If anything, had purchased games like Destiny, Watch Dogs, or Titanfall been F2P games, a lot less players would have felt swindled by the misleading marketing and overhype.

Say Destiny was F2P. You start with only one character slot and couldn't purchase color pallets or loading screen ships with glimmer. Would you really have felt the urge to drop money on an online only game that didn't even support general chat in towns or trade among players? Would you really have grinded through the one zone of each planed and thought, "Oh boy, I need to purchase another slot so I can play through the exact same thing with another class!"? Would you have spent weeks hoarding your epic engrams, had them decoded into green gear and though "I totally want to go buy some more engrams off the micro-transactions market!"? No. You'd have laughed at screen, maybe posted something negative on the forums, and then go spend your money on something actually worthwhile.

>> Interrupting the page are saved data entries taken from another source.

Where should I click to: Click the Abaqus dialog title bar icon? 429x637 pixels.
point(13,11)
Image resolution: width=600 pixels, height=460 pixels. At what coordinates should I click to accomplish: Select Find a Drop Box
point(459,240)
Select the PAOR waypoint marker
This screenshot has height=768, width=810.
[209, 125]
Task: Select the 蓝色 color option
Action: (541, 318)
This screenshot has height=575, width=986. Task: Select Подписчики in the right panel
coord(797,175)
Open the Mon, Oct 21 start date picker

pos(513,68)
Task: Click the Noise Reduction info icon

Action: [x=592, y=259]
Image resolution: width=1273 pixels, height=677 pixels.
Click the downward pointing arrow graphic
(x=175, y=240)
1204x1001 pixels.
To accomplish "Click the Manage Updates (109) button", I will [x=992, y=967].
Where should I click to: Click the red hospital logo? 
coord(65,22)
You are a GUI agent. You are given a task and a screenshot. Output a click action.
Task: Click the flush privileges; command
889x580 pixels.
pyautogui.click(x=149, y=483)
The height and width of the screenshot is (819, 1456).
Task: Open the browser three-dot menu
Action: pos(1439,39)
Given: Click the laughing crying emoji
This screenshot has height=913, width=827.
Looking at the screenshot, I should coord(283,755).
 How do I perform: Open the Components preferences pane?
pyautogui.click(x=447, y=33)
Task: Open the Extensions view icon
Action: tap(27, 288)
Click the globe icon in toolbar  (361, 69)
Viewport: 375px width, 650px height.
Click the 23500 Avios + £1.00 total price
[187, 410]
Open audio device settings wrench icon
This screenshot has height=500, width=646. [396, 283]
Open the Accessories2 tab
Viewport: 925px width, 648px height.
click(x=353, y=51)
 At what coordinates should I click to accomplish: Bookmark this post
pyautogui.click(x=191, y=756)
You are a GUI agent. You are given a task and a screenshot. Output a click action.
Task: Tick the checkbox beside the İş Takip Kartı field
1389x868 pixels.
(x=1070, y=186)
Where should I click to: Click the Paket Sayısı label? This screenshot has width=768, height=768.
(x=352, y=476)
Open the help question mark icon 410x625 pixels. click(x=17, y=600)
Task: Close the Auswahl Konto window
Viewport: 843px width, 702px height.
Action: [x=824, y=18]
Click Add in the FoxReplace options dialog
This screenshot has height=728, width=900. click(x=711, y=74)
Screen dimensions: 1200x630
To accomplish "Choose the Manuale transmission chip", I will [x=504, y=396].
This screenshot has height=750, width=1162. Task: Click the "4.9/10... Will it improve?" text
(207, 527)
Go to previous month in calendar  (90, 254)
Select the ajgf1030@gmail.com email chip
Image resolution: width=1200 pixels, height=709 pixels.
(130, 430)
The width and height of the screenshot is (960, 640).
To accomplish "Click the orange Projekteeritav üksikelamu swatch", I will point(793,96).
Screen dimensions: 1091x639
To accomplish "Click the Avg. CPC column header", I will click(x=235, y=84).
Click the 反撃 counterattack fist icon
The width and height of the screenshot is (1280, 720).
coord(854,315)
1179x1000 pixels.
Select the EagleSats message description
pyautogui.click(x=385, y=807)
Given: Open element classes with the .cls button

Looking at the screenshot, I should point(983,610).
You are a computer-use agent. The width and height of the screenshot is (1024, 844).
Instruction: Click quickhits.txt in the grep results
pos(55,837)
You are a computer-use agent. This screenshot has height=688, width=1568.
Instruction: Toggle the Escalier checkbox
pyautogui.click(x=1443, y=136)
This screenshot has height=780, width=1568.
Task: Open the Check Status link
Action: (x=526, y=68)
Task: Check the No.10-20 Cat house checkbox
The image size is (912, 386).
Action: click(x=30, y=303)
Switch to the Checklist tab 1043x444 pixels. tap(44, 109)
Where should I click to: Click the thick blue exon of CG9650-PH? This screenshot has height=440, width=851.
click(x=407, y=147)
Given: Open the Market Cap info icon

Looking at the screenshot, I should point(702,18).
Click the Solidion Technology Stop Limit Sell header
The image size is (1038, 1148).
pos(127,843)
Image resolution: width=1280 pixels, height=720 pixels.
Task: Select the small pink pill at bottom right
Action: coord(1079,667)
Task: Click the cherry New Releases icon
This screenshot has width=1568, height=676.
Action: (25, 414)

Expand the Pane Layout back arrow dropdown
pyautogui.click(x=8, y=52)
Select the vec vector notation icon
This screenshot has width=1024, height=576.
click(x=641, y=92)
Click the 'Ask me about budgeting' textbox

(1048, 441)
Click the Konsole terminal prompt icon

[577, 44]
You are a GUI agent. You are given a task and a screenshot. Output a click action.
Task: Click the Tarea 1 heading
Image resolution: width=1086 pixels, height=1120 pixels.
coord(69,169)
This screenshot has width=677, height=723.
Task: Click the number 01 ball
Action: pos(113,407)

Say Watch Dogs was F2P. You load into the game and immediately notice the graphics aren't as advertised. After doing some research and finding out that the graphical downgrade was intentional, would you then want to go purchase new outfits and vehicles from the shop, or would you uninstall it and think "WTF? Good thing I didn't spend $60 on this."

Yes, F2P games mean monetization has to be built into the game. But you know what it also means? A developer has to make sure the game is good enough that players will actually feel the DESIRE to spend money on it. Rather than just take your money and run away giggling, they have to stand there and either watch their work take off, or crash and burn because they didn't do a good job.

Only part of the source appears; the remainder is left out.